### Work instructions:
Report each line of the records where "agent" occurs.

[Source data — start]

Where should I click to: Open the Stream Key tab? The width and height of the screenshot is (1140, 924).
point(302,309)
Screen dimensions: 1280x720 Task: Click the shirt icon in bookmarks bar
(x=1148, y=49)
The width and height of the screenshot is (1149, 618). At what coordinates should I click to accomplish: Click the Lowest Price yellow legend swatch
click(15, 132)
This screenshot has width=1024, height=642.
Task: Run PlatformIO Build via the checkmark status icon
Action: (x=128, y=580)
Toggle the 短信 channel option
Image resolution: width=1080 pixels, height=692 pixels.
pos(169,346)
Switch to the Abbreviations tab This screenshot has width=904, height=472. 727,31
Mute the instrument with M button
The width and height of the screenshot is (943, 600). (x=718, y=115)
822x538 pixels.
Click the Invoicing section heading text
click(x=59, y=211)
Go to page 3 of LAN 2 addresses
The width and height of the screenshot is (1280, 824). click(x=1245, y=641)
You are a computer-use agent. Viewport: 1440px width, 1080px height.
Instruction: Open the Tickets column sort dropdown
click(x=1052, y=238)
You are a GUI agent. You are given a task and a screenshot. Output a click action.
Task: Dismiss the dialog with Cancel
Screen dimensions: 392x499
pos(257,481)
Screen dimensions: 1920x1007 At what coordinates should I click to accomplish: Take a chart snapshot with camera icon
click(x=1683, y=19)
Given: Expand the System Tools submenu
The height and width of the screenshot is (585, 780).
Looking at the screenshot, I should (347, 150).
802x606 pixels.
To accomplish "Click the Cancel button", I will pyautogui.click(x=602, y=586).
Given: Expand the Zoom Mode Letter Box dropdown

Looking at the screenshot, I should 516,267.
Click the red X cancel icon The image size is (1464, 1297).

[Source data — finish]

### Exercise response:
You are a computer-use agent. Viewport: 1440px width, 1080px height.
You are a GUI agent. You are given a task and a screenshot. Output a click action.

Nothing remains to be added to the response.